El bautista no conocía a «ese más grande» que venía como portador del Espíritu a quitar el pecado y el mal del mundo. Pero sabía que ha sido enviado para preparar el camino a «uno más importante» y sabe que toda su misión está orientada en revelar a Israel al que ha de venir.

 

En la narración, el Espíritu baja desde un cielo abierto y se posa sobre Jesús, para expresar que su propia esencia es el cumplimiento de la voluntad de Dios.

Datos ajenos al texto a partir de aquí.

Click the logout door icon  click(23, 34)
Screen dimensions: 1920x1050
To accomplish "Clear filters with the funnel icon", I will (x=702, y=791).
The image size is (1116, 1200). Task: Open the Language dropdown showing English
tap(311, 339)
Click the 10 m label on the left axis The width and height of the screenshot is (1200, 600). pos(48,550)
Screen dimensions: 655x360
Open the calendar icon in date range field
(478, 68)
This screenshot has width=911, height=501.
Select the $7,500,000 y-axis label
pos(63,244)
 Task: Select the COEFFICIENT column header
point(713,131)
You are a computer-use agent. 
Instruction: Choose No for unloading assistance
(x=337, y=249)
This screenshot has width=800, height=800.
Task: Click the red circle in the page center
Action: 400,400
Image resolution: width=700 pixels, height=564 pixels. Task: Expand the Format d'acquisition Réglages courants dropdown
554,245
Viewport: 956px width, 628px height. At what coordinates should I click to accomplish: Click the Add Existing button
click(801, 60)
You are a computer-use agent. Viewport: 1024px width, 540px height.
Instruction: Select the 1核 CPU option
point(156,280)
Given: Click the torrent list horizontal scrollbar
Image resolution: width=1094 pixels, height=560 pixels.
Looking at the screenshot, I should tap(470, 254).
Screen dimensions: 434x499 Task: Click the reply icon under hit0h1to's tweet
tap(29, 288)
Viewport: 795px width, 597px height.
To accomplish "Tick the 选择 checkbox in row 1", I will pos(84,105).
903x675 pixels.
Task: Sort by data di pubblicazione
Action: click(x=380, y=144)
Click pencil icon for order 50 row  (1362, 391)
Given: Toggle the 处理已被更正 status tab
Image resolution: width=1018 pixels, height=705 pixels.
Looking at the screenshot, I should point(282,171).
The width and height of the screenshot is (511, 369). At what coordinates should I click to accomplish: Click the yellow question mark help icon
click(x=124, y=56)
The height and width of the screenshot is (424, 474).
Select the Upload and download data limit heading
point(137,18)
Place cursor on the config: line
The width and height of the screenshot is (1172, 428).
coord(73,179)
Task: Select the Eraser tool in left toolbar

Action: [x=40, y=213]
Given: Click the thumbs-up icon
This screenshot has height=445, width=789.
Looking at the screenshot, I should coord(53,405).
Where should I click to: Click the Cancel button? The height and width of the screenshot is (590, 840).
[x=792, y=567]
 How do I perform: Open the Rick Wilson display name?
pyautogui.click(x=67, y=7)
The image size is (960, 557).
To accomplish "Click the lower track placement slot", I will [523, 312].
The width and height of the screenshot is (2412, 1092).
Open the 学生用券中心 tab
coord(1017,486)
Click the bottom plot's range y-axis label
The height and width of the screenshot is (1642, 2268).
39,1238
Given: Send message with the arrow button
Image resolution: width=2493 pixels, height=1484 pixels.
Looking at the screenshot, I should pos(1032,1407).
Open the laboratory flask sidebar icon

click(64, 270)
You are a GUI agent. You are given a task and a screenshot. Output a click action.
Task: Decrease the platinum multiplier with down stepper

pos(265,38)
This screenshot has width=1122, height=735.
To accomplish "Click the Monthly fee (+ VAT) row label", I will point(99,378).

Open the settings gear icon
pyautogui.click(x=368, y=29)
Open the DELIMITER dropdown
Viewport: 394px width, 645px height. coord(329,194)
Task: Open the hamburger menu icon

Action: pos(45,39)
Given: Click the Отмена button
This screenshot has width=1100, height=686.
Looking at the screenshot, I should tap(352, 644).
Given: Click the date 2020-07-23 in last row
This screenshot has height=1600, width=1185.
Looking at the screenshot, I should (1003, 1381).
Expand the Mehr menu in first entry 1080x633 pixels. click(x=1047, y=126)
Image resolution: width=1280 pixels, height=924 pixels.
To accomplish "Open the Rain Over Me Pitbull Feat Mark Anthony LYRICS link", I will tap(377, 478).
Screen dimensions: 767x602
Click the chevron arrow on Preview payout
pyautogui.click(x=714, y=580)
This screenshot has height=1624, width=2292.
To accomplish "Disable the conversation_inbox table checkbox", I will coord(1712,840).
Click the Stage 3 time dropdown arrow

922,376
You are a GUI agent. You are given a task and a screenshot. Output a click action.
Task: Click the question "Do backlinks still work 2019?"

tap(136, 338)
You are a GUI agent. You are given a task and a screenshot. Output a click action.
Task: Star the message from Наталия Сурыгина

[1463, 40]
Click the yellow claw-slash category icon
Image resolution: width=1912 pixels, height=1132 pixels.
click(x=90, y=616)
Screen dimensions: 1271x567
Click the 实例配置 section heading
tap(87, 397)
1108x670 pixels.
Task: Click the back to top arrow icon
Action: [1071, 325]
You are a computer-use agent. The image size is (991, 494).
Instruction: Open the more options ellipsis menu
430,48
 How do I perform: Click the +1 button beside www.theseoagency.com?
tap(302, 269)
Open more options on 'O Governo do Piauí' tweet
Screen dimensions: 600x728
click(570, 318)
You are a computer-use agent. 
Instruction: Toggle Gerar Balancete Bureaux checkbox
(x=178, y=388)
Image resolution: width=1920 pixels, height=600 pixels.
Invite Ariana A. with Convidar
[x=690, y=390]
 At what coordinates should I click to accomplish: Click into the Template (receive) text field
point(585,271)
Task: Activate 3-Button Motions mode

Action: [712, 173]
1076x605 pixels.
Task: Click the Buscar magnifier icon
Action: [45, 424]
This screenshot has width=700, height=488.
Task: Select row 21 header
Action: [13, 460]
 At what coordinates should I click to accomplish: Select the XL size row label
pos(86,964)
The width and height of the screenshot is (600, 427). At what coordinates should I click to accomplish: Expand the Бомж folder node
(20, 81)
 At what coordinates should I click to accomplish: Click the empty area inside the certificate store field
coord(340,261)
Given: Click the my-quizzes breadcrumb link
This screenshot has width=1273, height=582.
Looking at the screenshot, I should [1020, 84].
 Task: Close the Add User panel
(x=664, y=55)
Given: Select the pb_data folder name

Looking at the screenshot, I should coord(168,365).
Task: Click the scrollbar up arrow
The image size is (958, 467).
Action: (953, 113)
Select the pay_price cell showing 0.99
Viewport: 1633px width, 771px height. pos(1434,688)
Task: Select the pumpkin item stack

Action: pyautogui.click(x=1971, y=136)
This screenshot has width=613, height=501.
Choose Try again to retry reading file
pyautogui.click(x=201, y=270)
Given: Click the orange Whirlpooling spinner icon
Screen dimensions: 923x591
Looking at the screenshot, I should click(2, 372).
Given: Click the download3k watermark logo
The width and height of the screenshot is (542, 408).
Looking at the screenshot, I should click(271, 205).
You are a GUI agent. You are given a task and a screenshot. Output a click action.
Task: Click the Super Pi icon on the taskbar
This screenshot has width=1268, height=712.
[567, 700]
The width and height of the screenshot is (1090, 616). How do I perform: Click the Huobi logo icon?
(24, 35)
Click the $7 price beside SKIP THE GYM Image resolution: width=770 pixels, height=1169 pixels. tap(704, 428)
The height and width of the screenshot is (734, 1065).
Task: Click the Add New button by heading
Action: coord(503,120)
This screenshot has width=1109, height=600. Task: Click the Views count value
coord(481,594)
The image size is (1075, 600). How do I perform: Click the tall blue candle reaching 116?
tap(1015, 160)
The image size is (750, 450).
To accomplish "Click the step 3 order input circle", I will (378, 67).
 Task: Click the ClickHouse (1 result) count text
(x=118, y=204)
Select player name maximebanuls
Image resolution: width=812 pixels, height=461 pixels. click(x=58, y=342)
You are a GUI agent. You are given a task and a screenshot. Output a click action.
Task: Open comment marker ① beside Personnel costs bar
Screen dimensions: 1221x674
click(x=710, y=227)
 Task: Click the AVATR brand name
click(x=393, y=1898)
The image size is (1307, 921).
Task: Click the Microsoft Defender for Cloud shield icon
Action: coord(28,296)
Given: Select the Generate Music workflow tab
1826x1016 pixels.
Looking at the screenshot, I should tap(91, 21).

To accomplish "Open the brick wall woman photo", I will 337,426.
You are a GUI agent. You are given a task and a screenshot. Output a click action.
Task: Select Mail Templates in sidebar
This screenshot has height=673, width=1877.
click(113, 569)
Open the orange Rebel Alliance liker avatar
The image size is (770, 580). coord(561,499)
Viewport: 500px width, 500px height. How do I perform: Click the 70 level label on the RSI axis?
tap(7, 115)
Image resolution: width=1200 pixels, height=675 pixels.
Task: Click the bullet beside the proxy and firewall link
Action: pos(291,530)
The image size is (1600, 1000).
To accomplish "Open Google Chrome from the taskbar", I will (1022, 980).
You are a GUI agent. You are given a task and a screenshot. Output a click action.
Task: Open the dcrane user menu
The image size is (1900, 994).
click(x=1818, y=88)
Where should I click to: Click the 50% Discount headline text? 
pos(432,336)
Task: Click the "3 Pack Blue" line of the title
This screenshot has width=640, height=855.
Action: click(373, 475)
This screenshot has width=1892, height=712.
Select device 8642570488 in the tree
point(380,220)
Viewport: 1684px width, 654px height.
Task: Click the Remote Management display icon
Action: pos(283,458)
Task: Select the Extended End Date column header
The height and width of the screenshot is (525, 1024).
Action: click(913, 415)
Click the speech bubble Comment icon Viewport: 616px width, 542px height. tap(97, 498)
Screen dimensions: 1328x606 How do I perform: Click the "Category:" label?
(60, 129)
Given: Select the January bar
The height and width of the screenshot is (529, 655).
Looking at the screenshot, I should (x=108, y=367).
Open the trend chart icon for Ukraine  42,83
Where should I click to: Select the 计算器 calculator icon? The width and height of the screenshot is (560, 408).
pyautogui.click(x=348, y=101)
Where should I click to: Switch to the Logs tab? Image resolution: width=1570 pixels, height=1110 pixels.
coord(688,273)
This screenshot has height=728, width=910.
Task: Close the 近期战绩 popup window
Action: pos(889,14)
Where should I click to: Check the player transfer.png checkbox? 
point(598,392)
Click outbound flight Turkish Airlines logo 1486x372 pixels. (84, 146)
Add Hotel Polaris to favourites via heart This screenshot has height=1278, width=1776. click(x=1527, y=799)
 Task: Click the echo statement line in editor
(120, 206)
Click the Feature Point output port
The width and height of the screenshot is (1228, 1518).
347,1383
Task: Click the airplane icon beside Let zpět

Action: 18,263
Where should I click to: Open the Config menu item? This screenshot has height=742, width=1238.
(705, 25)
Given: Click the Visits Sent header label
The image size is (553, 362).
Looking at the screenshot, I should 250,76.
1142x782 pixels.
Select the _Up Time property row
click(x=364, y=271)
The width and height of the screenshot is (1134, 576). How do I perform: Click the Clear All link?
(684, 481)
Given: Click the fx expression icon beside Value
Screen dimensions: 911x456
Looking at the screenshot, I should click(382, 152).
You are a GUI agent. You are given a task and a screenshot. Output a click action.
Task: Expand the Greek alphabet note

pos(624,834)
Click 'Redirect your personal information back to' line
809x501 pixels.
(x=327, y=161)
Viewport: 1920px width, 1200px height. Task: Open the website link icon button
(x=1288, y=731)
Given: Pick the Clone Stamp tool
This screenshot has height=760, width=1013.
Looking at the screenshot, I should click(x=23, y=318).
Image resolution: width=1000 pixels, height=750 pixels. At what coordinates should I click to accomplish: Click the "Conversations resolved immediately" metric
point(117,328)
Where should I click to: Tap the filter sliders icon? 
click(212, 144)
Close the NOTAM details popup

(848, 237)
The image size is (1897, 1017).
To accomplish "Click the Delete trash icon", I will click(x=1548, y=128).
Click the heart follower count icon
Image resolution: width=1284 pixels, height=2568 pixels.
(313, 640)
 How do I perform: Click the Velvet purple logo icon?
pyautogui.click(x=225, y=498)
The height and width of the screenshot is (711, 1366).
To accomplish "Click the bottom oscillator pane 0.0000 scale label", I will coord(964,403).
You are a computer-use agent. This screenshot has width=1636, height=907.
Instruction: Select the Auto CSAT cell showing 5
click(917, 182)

Este Espíritu, más que algo excesivamente espiritualizado, es una nueva vitalidad para amar, lo que se traduce en gestos concretos hacia los demás. 

 

Este evangelio supone un choque con nuestro mundo actual, que tiene cierta obsesión por la competencia, la obligación constante y la necesidad de ocultar todas nuestras mediocridades.

 

Hace poco un sacerdote norteamericano se preguntaba…

¿Por qué la vida común no nos alcanza? ¿por qué parece que nuestras vidas son pueblerinas, poco importantes, demasiado insignificantes, y que no son lo suficientemente importantes? ¿por qué nos sentimos mediocres, insatisfechos, descontentos de ser como los demás?

 

La figura de Juan en este evangelio nos habla de alguien que encontró plenitud y sentido desde un segundo lugar. Juan superó la tendencia que todos tenemos de querer «dejar nuestra marca» y sentirnos especiales que el resto. Juan vivió para mostrar que la vida verdadera no está en una vida centrada en nosotros mismos. No hay mayor alegría y libertad que desaparecer en el servicio y el amor.

 

Estoy seguro que este evangelio nos puede ayudar a ser más humildes, a abrazaros mutuamente, a celebrar con gratitud los talentos y la vida de cada uno. Con estas palabras del evangelio de Juan en nuestro corazón se podrán derribar las mascaras que nuestra vida tiene, desvanecer nuestras envidias e imágenes que proyectamos. Saber que el sentido de nuestra vida está en ese que «es más importante que yo» nos puede ayudar a terminar nuestras egoístas competencias y nos pueden conducir a una vida más sencilla y feliz. La vida común basta, porque toda nuestra vida y talento procede del amor de Dios.